= Provincial forest =

Type of government-owned land in Canada

A provincial forest is a type of government-owned land in Canada, controlled by one of Canada's ten provinces. Canada has about 400 million hectares of forest land which is publicly owned, and provinces and territories have jurisdiction over the vast majority of the country's forests. The provincial forests are managed under provincial laws, regulations and policies, which can vary by province.

== Provincial control of forest lands ==

The largest class of landowners in Canada are the provincial governments, who hold all unclaimed land in their jurisdiction in the name of the Crown (Crown Lands). Over 90% of the sprawling boreal forest of Canada is provincial Crown land. Provincial lands account for 60% of the area of the province of Alberta, 94% of the land in British Columbia, 95% of Newfoundland and Labrador, and 48% of New Brunswick.

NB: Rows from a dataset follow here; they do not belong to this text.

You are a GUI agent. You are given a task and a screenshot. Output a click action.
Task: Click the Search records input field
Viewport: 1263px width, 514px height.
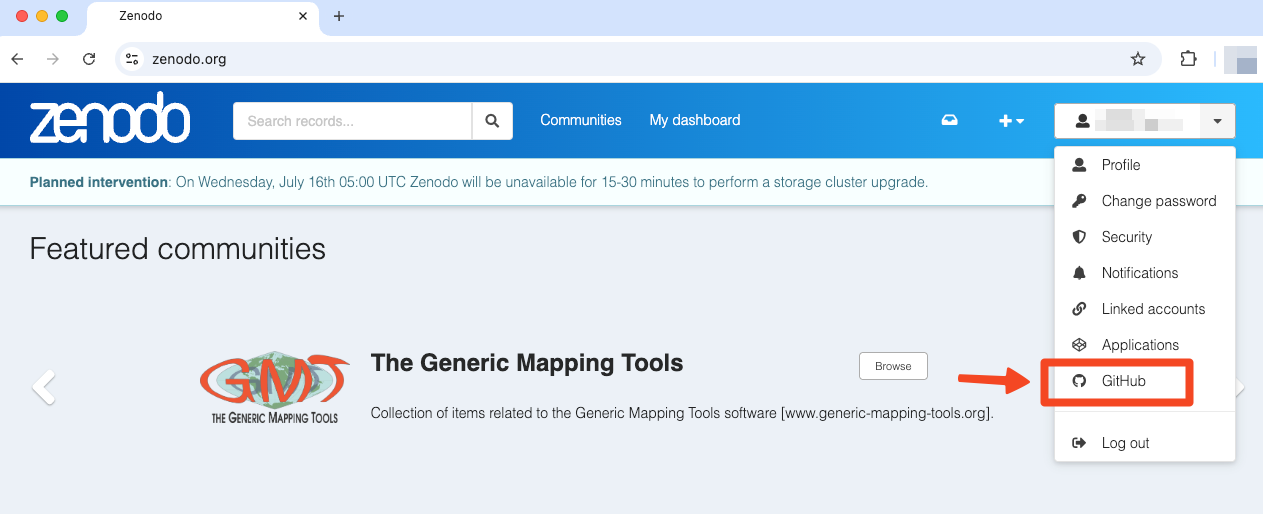pos(352,121)
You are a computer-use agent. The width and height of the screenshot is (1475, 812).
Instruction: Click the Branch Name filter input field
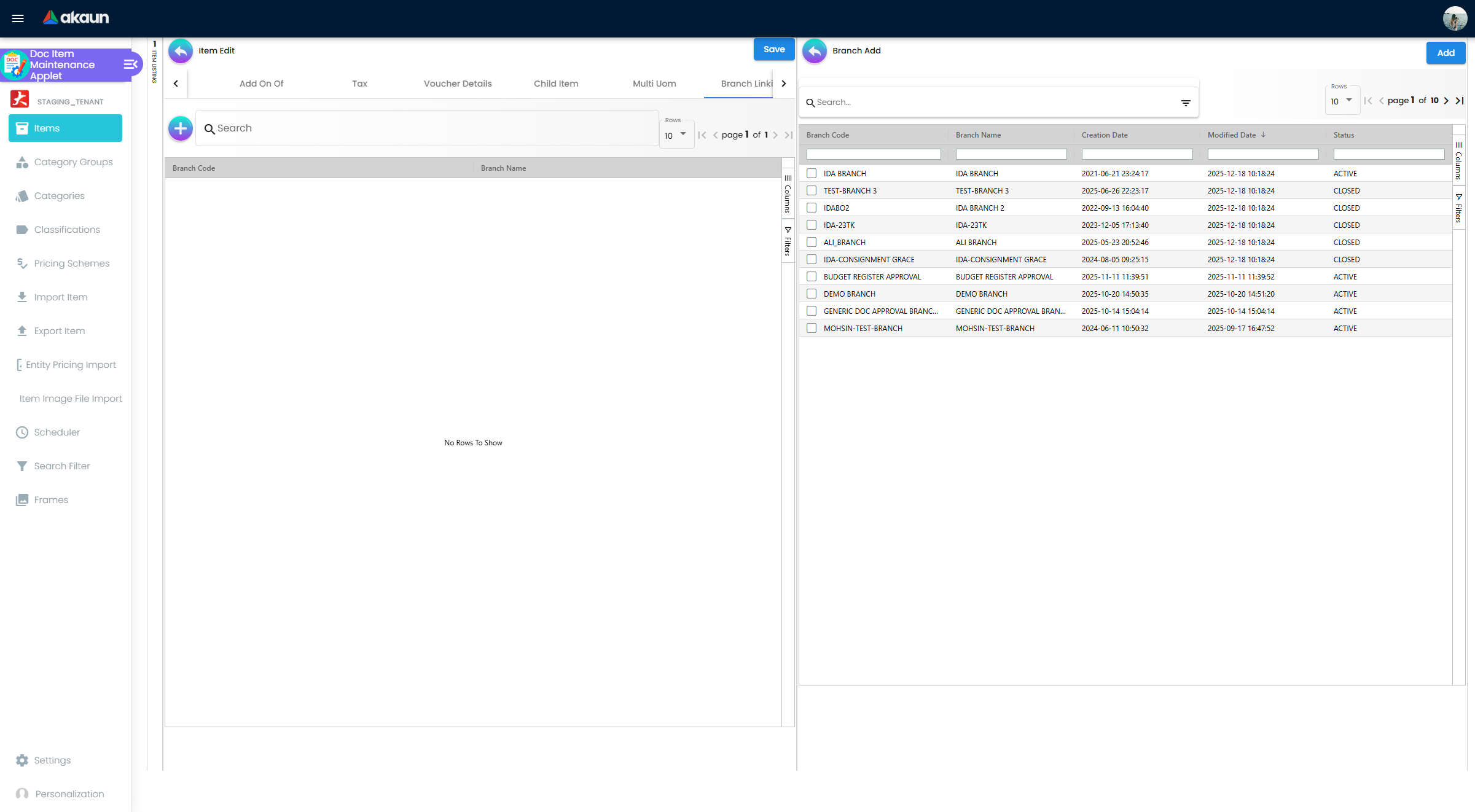[1011, 154]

== Provincial forest lands by province ==
=== Alberta ===
The provincial forest lands in Alberta includes the Rocky Mountains Forest Reserve, which was designated in 1948 to conserve forests and protect water supplies in the province's eastern slopes.

=== Ontario ===

Ontario's forests cover more than 70 million hectares, of which 50 million hectares are public forests. Most of the land in Ontario are Crown Lands, representing 87% of the province. Crown forests in Ontario are managed under the Crown Forest Sustainability Act.

=== Quebec ===
In the province of Quebec, most forest land is public owned and more than 50% of the territory is covered by forests. Quebec has about 906,000 square kilometres of forest land which is 92% of its public land.

=== Manitoba ===

The province of Manitoba has 15 provincial forests which total to almost 22,000 square kilometres.

=== British Columbia ===
In British Columbia, 94% of the province is designated as Crown lands, allowing the province to manage most forest resources on public land. The forest stewardship in the province is based on sustainable forest management practices and related provincial oversight systems.

=== Saskatchewan ===

In Saskatchewan, provincial forests are designated Crown resource lands which are more than 343,000 square kilometres. Management of these lands is guided by 20-year forest management plans implemented by the ministry oversight and public reporting requirements.